Oh Grave Where Is Thy Sting

Me and my mom in March 2018,
the last photo of the two of us. 
The battle was short... only two months. And I thank God it wasn't longer. To watch my beloved mother be ravaged by cancer was awful. It was truly awful. It’s taken longer to finish this post than I expected. It’s been almost two weeks since my mother’s passing. But, to get the essence of what was on my heart, I’m going to post it unedited, grieving every day that separates me from when I could hold my mother’s hand.  

My mom died one week ago today. It’s made some passages in Scripture take on new, and much deeper, meaning. My thoughts are jumbled now; getting things on paper that make any sense is difficult. Even so, my heart yearns to share, even if it’s only part of my grieving.
Most of all, the thing that strikes me is, Jesus knew He was coming to die… He knew what death was and what He would face. Yet, He still chose to come face that, for me!! Watching my mom fade over the last two months, watching her in her final moments, it blows me away that Jesus chose to do that for me!! Wow.

Not only that, but God the Father and God the Son, who took on bodily form as Jesus, knew the pain such a separation would cause. Having shared community for all of eternity past, God chose to go through the unimaginable pain of separation so that we could experience eternity with Him. Wow!

My mom loved handprints, so we personalized her
casket with the handprints of her grandchildren.
The other thing that strikes me is what it must have been like for families of those raised from the dead. Lazarus comes to mind, because he was probably dead about as long as my mom has been. How would I feel if my mom walked into my house right now?! I would freak out!!! Do I believe God can raise my mom from the dead? In theory, maybe. And I do believe I will see her again. But to see her walking and talking and breathing again… that would be crazy!!! Yet, that is what happened with Lazarus?!


 Probably the biggest thing that I’ve been thinking about is what it was like for the disciples when Jesus died. They knew who Jesus was. They believed He was the Messiah. But they did not understand what that meant, or how it was going to impact their lives; that’s why Peter said what he said about Who Jesus was in Matthew 16 and John 6. Whether they recognized Jesus as the Messiah or not, when Jesus died on the cross, they were confused, disillusioned, and not a little afraid. So imagine what it must have been like when Jesus walked through a closed door to join them in the Upper Room?!

It’s easy to look at the Disciples and wonder what they were thinking as they walked with Jesus through the three plus years of His earthly ministry, because they were so surprised by His death. And because they were even more surprised by His resurrection. But how many of us would have been caught off guard as well? How often do we miss what Jesus is doing because He isn’t doing what we expect?!

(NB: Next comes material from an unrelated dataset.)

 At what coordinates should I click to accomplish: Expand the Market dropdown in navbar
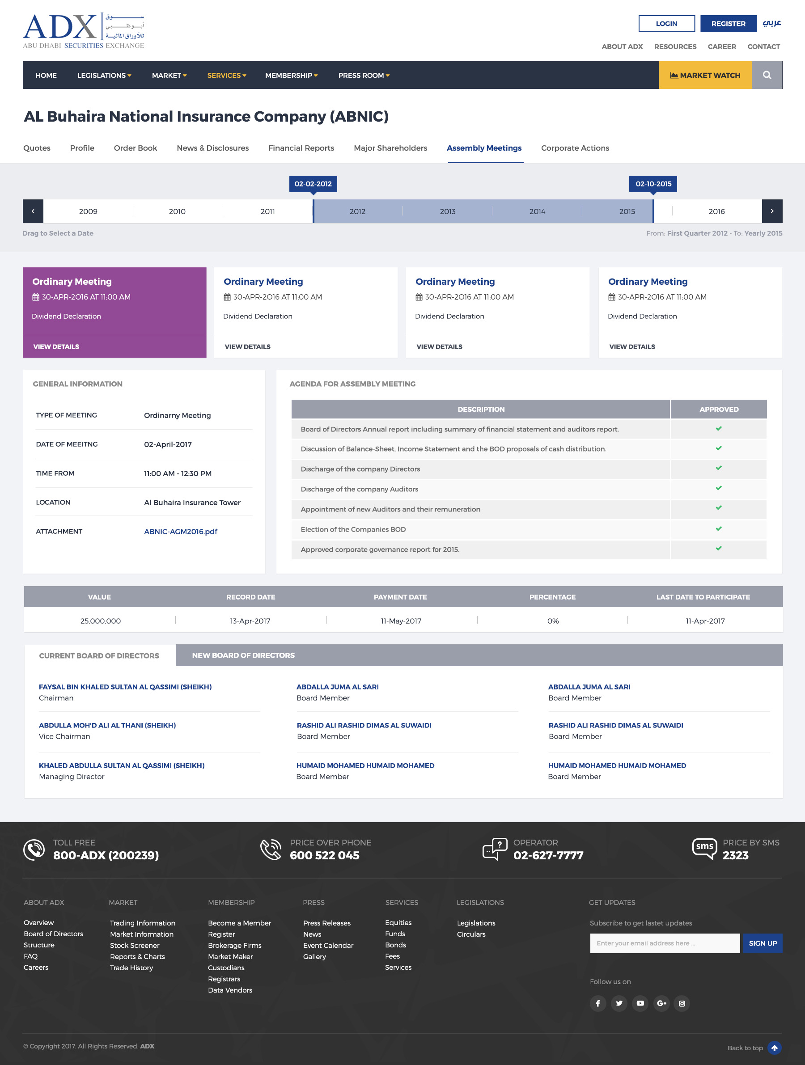pyautogui.click(x=169, y=75)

Even with suffering, how often do we doubt God’s presence with us because bad things happen? I know I struggle with that. With all that has happened this summer, have I been abandoned by God? The answer is a resounding NO. But it can be easy to get confused. We think God will act a certain way, and when He doesn’t, we struggle with doubt. Right or wrong, it’s what we do.

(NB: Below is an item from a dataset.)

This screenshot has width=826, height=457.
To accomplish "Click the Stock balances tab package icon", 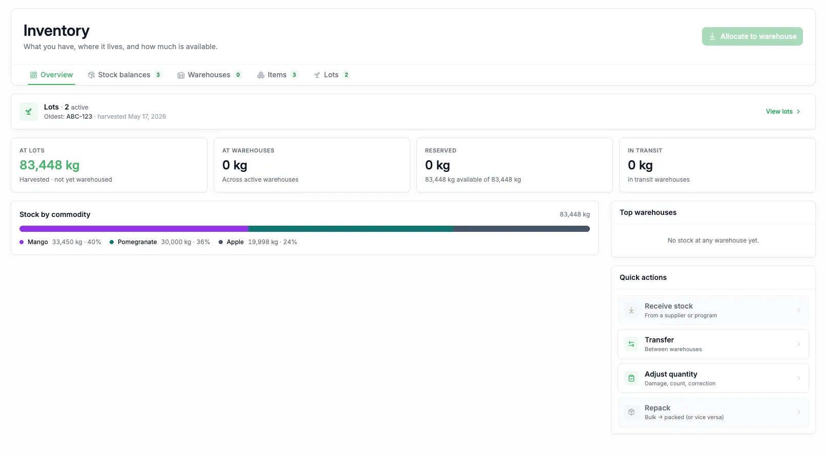I will [x=91, y=75].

My mom and daughter, shortly after
both their diagnoses.
Looking through Scripture, though, I’m struck by how often God did things in very unexpected ways?! Going back to the recounting of Lazarus’ death and resurrection, something struck me as I read that familiar story again. Jesus knew that Lazarus would die before He returned. He knew Mary and Martha would suffer greatly. His love for them didn’t prevent their suffering. And it wasn’t because they doubted that Jesus cared or that He could heal Lazarus; they believed all they had to do was let Jesus know His beloved friend was sick and He would come fix everything. Jesus even affirmed Martha’s faith before He called Lazarus out of the tomb. In spite of their faith, they suffered greatly. So greatly that Jesus was “deeply moved.” He even wept with them. And yet, He knew their suffering would be light and momentary, and designed to prepare them for eternity (2 Cor 4:17).

This has been a really difficult summer. Mom's pancreatic cancer and my daughter's brain tumor are just the two most difficult parts of the last several weeks. More than ten hospital visits and at least twice that many medical appts for various family members... all within the last two and a half months. It doesn’t feel light or momentary. And to be honest, eternity seems a very long way away. My heart aches with the deepening awareness that I will not hear my mother say my name again until Heaven. She’ll never sign another birthday card. Or wish me Merry Christmas.

Mom's grave is the one with the red roses. 
My mother hasn’t been miraculously resurrected. We buried her recently. My heart will always ache because she’s gone. But I have hope. I have hope like Mary and Martha had when they sent for Jesus, knowing that because of how much Jesus loved them and their brother, He would come and make everything okay. It looks different than I want it to. It looked a lot different to Mary and Martha as well. But in the end, Jesus did make everything okay. And more than anything, I know I can trust Him to carry me through every heartache, struggle, and fear. 


Someday, I will see Jesus face to face. And I’ll see my mom, and my sister, my grandparents, and the babies I never got to hold. What a glorious and amazing day that will be!!